The world has waited anxiously for vaccines and treatments to bring an end to the COVID-19 pandemic. Pharmaceutical companies banded together in ways we didn’t realize were possible, to form research, manufacturing, and distribution partnerships, collaborating to ensure the vaccines and treatments being developed could get to the people who need them as fast as possible.
Pfizer is proud of our ability to move at such extraordinary speed during this time to develop a vaccine with our partner BioNTech, while always maintaining our focus on quality and safety. It is the most extreme example of innovation at its best. This global breakthrough gives us hope that the decades of research that enabled us to develop a vaccine so quickly and found in other biopharmaceutical companies in Connecticut and across the country, will also be able to support cures for such devastating conditions as cancer, autoimmune diseases, and cardiometabolic diseases.
We’ve enjoyed a good partnership with our elected leaders in Connecticut, who continue to ensure this type of innovation is possible, which is why I was extremely disappointed to see the introduction of HB 6447, An Act Creating The Covered Connecticut Program To Expand Access To Affordable Health Care in the General Assembly. While we can all agree that the bill title is something to strive for, enacting the bill itself could have serious negative impacts on innovation, research and development investment here in Connecticut.
The bulk of the medical research mentioned above happens here in the US. In total, US-based firms fund about 44% of the world’s medical research and development and invest 75% of global medical capital. From 2014 to 2018, US companies developed about twice as many new drugs as all of Europe combined. In Connecticut, the biopharmaceutical sector contributes roughly $8 billion in economic output and accounts for 35,000 direct and indirect jobs.
This innovative success stems from an economic and regulatory ecosystem that cannot be found anywhere else on the planet, supported by a unique combination of systemic factors. Gov. Ned Lamont, a former businessman, understands this, and rightfully touts Connecticut’s status as fourth in the nation for innovation.
Since Gov. Lamont took office, we have had the privilege of welcoming him to our site several times. We were particularly honored when he held his daily COVID-19 press briefing at our Groton site in July last year and heralded the miraculous work being done to develop a potential vaccine. Since then, Pfizer has supplied the US with more than 40 million doses of the Pfizer-BioNTech vaccine and is on track to deliver 300 million doses to the US by the end of July.
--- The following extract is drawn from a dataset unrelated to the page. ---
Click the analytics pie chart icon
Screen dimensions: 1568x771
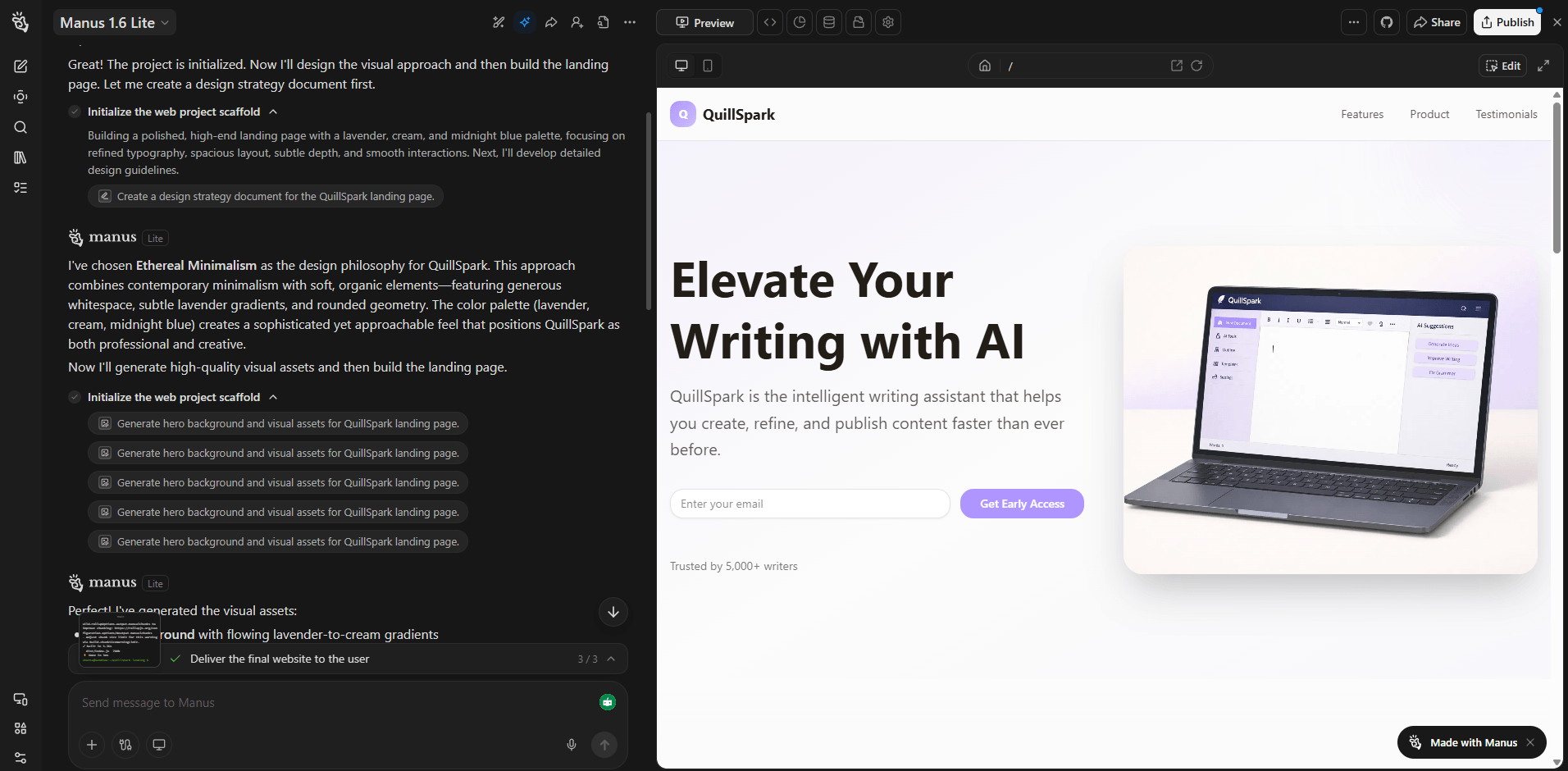[x=800, y=22]
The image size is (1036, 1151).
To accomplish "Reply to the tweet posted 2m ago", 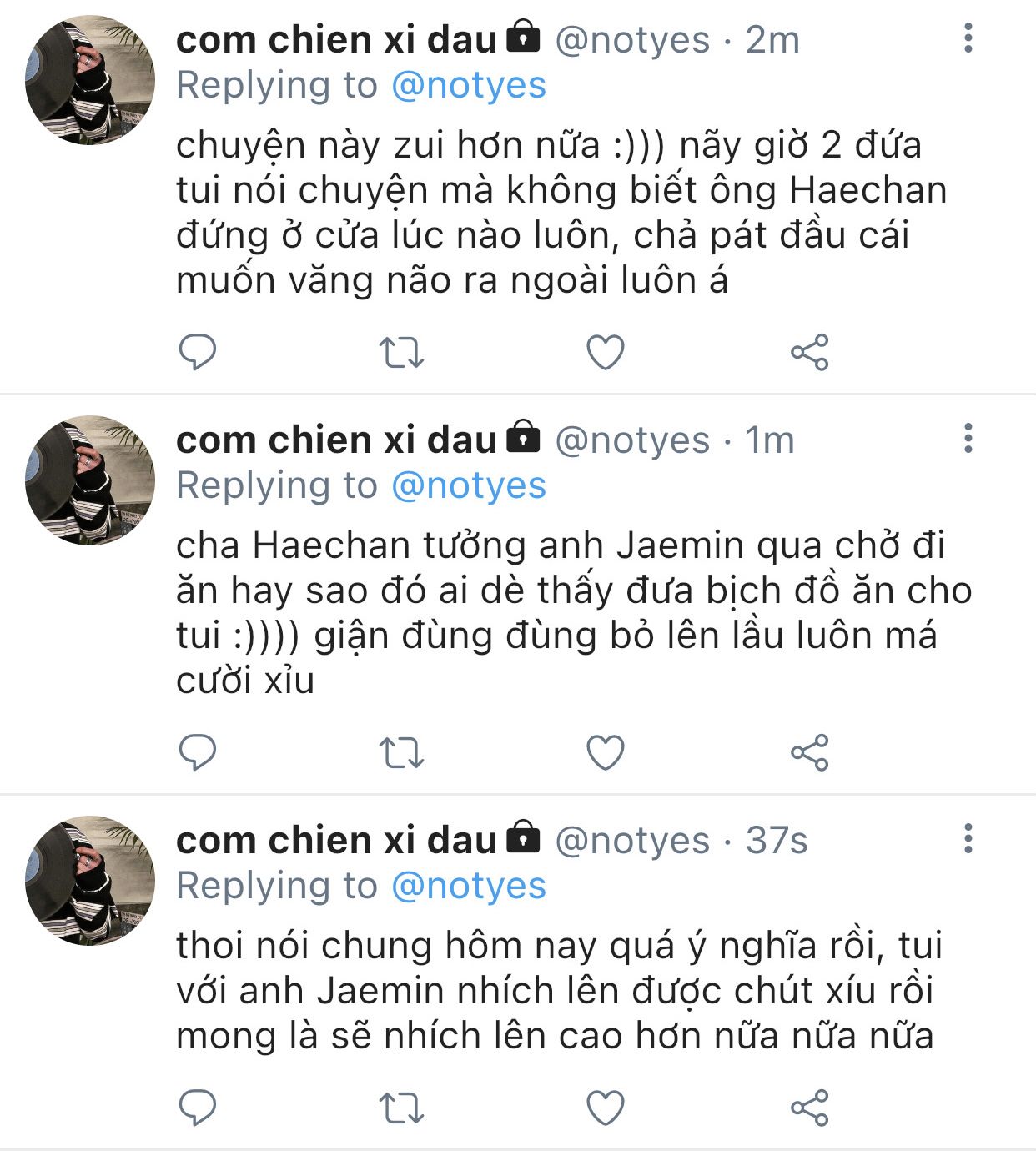I will click(x=198, y=352).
To speed production, we recently began lipid production for the COVID vaccine at our Groton facility. In fact, every medicine that Pfizer develops comes through our Groton facility at some point, and many were discovered right here.
The truth is if HB 6447 becomes law, it will institute a detrimental price control system on medicines and stifle the very industry Gov. Lamont and the members of the General Assembly support.
If passed by the legislature and signed into law by Gov. Lamont, this bill will fail to lower what patients pay at the pharmacy counter, which is set by their insurance company, while threatening research development here in Connecticut. This bill puts the lives of patients living with some of the most complex diseases at risk, not to mention the negative impact on our efforts to prepare for the next pandemic.
The center of US pharmaceutical innovation is rising to the challenge of beating back this insidious pandemic. Moments like this one – with the whole world watching – allow the US to showcase its global leadership in pharmaceutical innovation. Long after treatments and cures for coronavirus have been developed, this industry will go on to improve and ultimately save the lives of millions of people suffering from countless other diseases.
Over the past decade, the US alone has solved or dramatically improved care for some of the most devastating medical challenges of our time – from known infections like pneumococcal pneumonia, HIV/AIDS, and hepatitis C, to rare diseases like spinal muscular atrophy.
The ecosystem that enables this progress is one we should work together to protect – not destroy. We know Gov. Lamont understands and supports the innovation happening right here in Connecticut. We are asking him and the legislature to reject the price controls in HB 6447 and address the rising cost of health care holistically and look at all of the entities, including insurers, pharmacy benefit managers and distributors that add significant costs to drug prices.
John Burkhardt is Senior Vice President – Global Head, Drug Safety R&D | Site Director, Connecticut Laboratories, Pfizer.
The views, opinions, positions, or strategies expressed by the author are theirs alone, and do not necessarily reflect the views, opinions, or positions of CTNewsJunkie.com.